Big Bird: killing sqli with graph homomorphisms
Sun 26 June 2022 — download

Sometimes in 2017, while blotus, bui and I were brainstorming what mitigations we wanted in Snuffleupagus, we really wanted to kill SQL Injections, but it's a hard problem.

During an evening train ride back from a mission for a customer, we were idly drinking beers and tossing ideas around on how to solve this intractable issue. Then I remembered that in 2015, I saw TQ's "Square Peg, Round Hole: Automatically stopping injection attacks with shape matching" at Berlinsides as well as Database Firewall from Scratch by raz0r and dnkolegov, and thought that they would be a good starting point. Except that we would do it at the PHP level instead of at the database one, granting us more context about what is happening. So I drafted a design document, in French, under the codename Big Bird and this blogpost is a rough translation of it.

Main idea

The crux here is to assume that only a fraction of a website's SQL queries is malicious, and that it's possible to detect those that aren't by comparing the AST of the original request against the AST with user inputs replaced with constants. Replacements must be done in a (parallelizable) combinatorial way, for every input source: GET, POST, COOKIES, …

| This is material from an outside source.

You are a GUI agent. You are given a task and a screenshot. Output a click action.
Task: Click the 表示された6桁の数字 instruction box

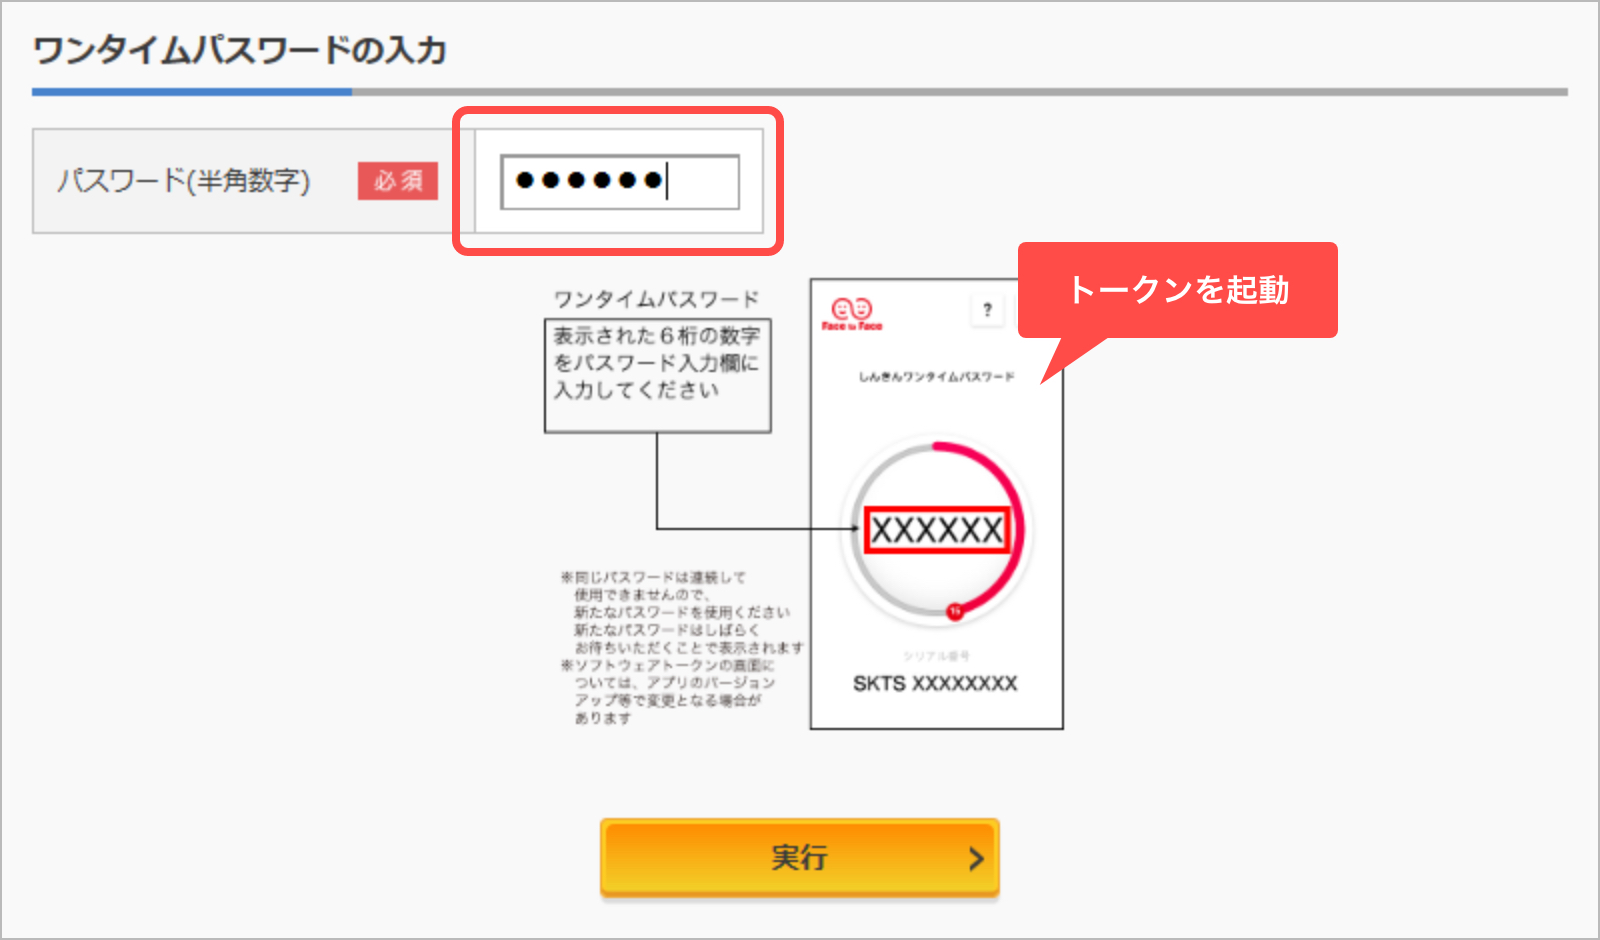[x=657, y=376]
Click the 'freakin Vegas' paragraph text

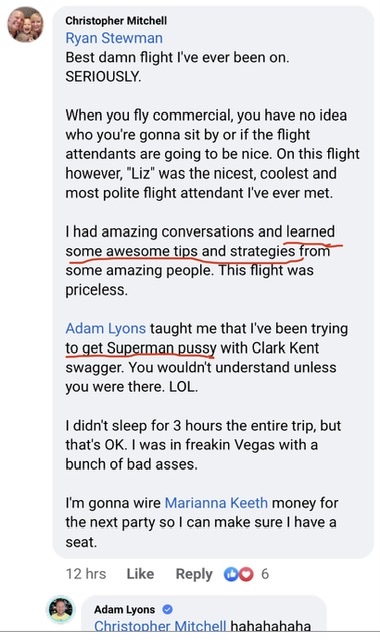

Doing so opens the door to second order exploits, allowing an attacker to send substrings of requests to generate false-positives, like sending SELECT A, B FROM to be passed to SELECT A, B FROM MYTABLE WHERE A.ID = "?";, resulting in CONSTANT MYTABLE WHERE A.ID = "CONSTANT". This can be used to arbitrary block some requests, but on the bright side, it's not impossible to generate false-negatives, up to homomorphisms of course, but if your application is vulnerable to data-only SQL attacks, you've got logic issues that can't be mitigated in a generic way anyway.

A table of legitimate AST can be cached in a hashtable, with something like H(file_name | line_number | simplified_stacktrace_to_remove_loops_and_dups | …) used as keys to tie legitimate SQL requests AST to where they're actually used/called from. This can be used to immediately identify legitimate requests, instead of doing the (costly) "replace user data and compare" dance, if someone sent a request with the same AST before.

Example

Original query: SELECT * FROM T WHERE ID="$1";

If $1 is set to 1, the query will be SELECT * FROM T WHERE ID="1", parsed as S * F T W C="STR" without constantification, and SELECT * FROM T WHERE ID="CST" aka S * F T W C="STR" with: they have the same AST, it's a legitimate query, we should store it into the cache.

If $1 is set to 1" OR 1 = 1, the query will be SELECT * FROM T WHERE ID="1" OR 1 = 1", parsed as S * F T W C="STR" O 1 = 1" without constantification, and SELECT * FROM T WHERE ID="CST" aka S * F T W C="CST": the two AST are different, and S * F T W C="STR" O 1 = 1" has never been seen before (it's not in the cache), meaning that this is an injection (or a false-positive).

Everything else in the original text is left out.